Transcribe every entry word for word, leaving out all images.

→ Supplied records:
***

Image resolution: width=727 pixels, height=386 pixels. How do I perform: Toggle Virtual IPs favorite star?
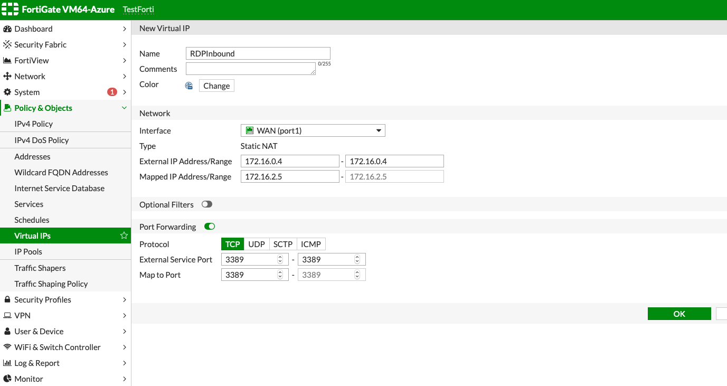[124, 236]
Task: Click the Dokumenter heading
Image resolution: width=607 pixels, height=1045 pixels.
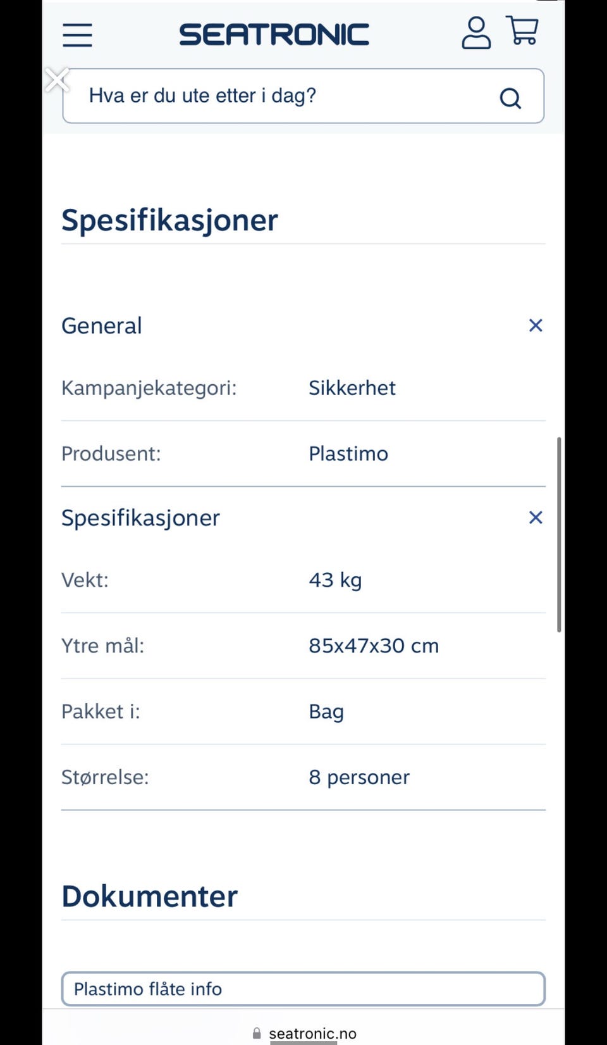Action: point(149,896)
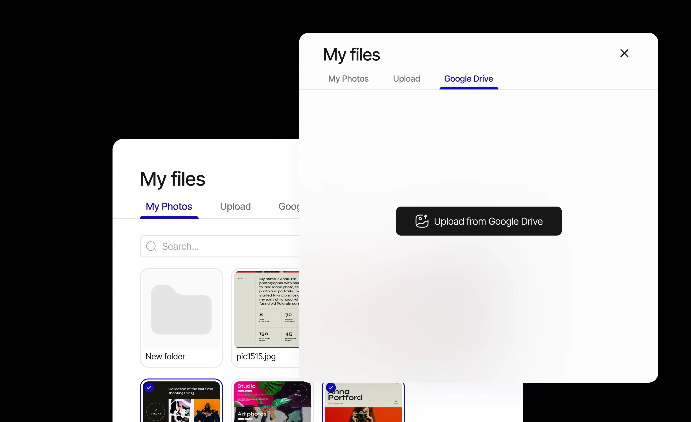Click the arrow icon on Anna Portford card
The width and height of the screenshot is (691, 422).
pyautogui.click(x=396, y=401)
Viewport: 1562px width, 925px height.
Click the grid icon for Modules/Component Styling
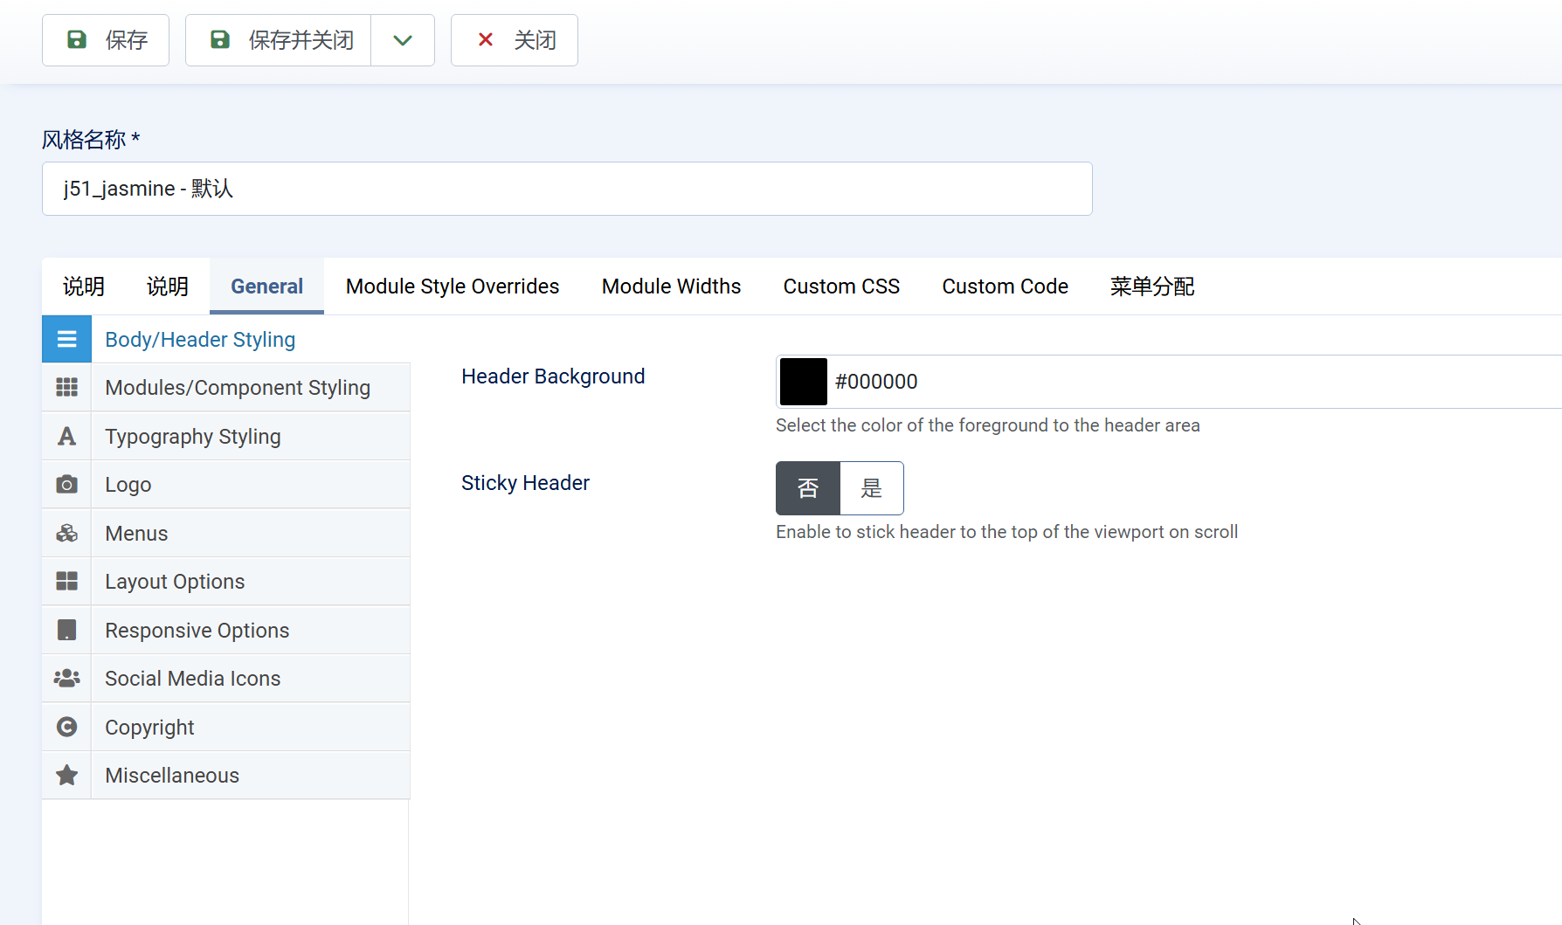66,388
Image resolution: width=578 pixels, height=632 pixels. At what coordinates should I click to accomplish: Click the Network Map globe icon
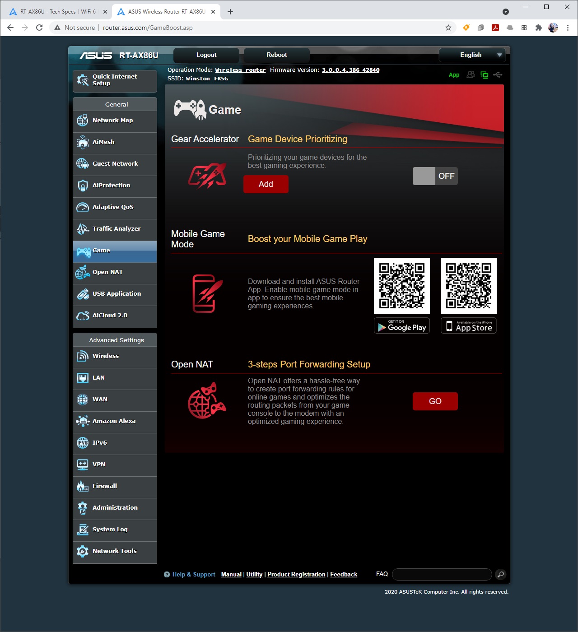tap(83, 121)
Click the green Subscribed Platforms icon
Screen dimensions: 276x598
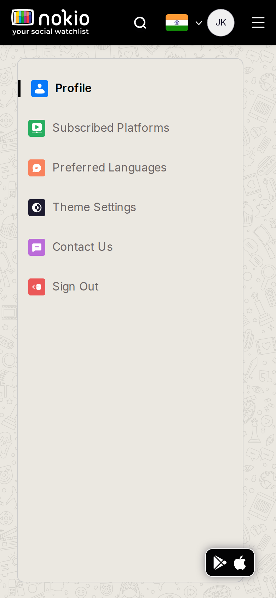coord(37,128)
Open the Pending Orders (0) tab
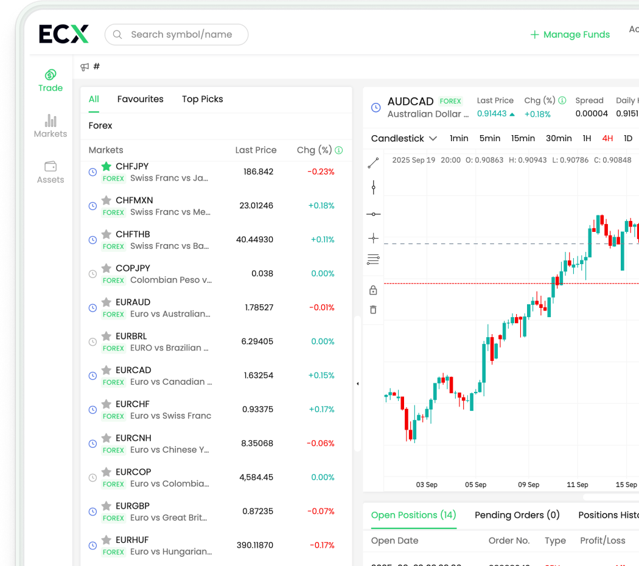639x566 pixels. (x=517, y=515)
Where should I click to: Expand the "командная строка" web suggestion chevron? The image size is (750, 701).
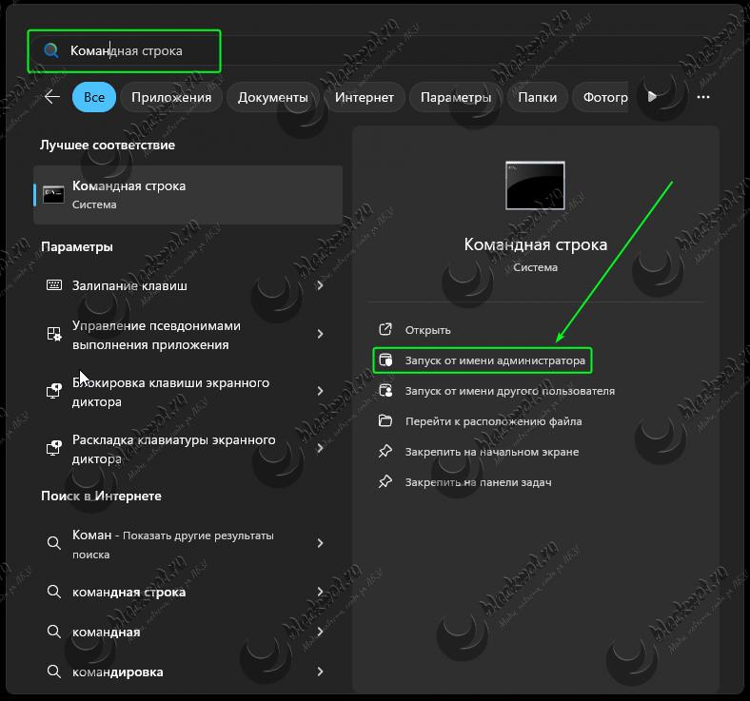coord(320,593)
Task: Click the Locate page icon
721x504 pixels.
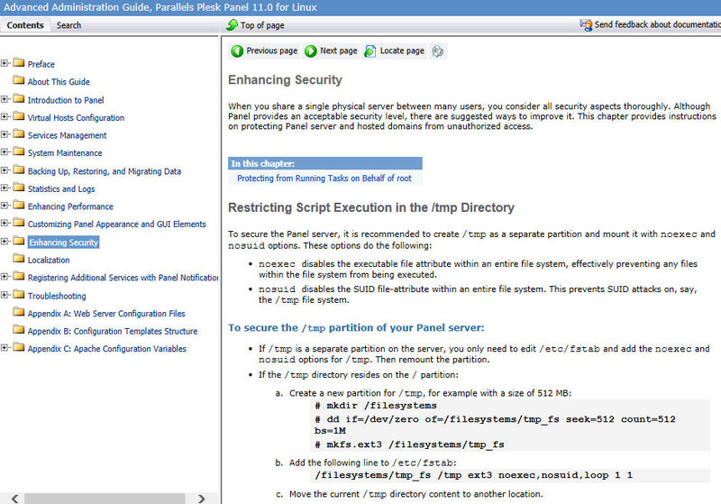Action: tap(370, 51)
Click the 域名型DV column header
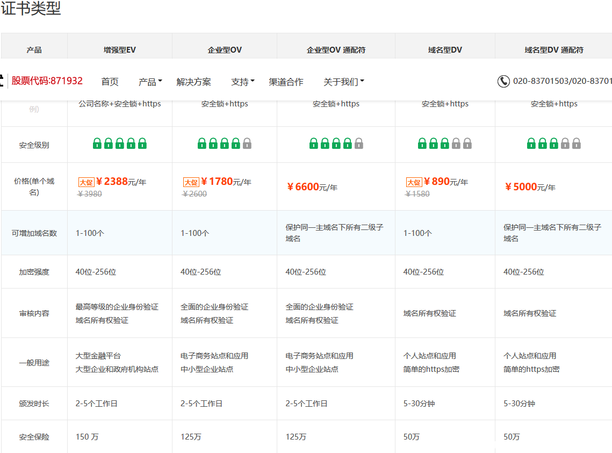This screenshot has height=453, width=612. [445, 50]
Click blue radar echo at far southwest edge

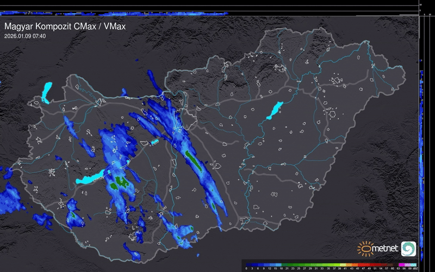pyautogui.click(x=10, y=197)
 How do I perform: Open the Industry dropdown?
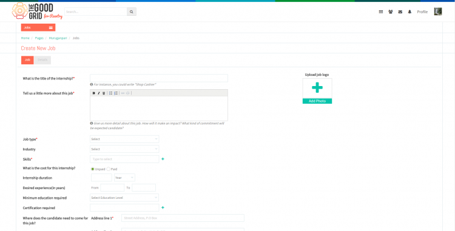tap(124, 149)
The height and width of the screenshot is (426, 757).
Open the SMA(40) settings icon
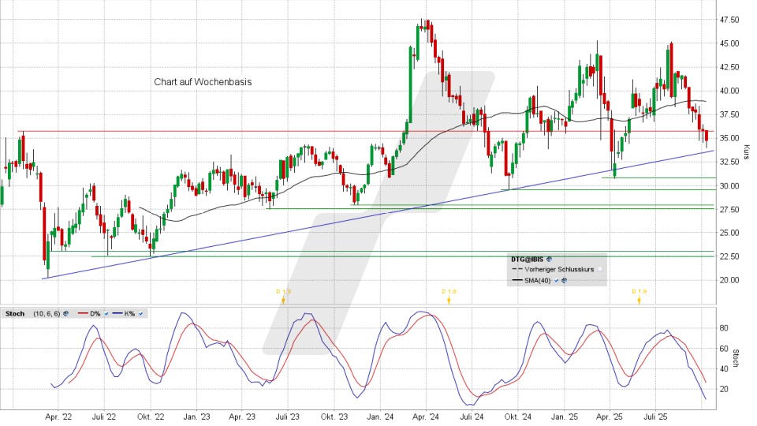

***

→ Solution to this problem:
Image resolution: width=727 pixels, height=386 pixels. How do I perform: Toggle Virtual IPs favorite star?
[124, 236]
Task: Click the Dokumenter heading
Image resolution: width=607 pixels, height=1045 pixels.
Action: point(149,896)
Click the arrow icon on Anna Portford card
The width and height of the screenshot is (691, 422).
pyautogui.click(x=396, y=401)
Viewport: 1562px width, 925px height.
Click the grid icon for Modules/Component Styling
66,388
Image resolution: width=578 pixels, height=632 pixels. At what coordinates should I click to accomplish: Click the Network Map globe icon
tap(83, 121)
Click the green Subscribed Platforms icon
Screen dimensions: 276x598
coord(37,128)
Open the Pending Orders (0) tab
639x566 pixels. (x=517, y=515)
Where should I click to: Expand the "командная строка" web suggestion chevron? The image size is (750, 701).
coord(320,593)
Task: Click the Locate page icon
721x504 pixels.
Action: tap(370, 51)
Click the 域名型DV column header
This screenshot has height=453, width=612. [445, 50]
Click blue radar echo at far southwest edge

pyautogui.click(x=10, y=197)
 How do I perform: Open the Industry dropdown?
tap(124, 149)
The height and width of the screenshot is (426, 757).
Open the SMA(40) settings icon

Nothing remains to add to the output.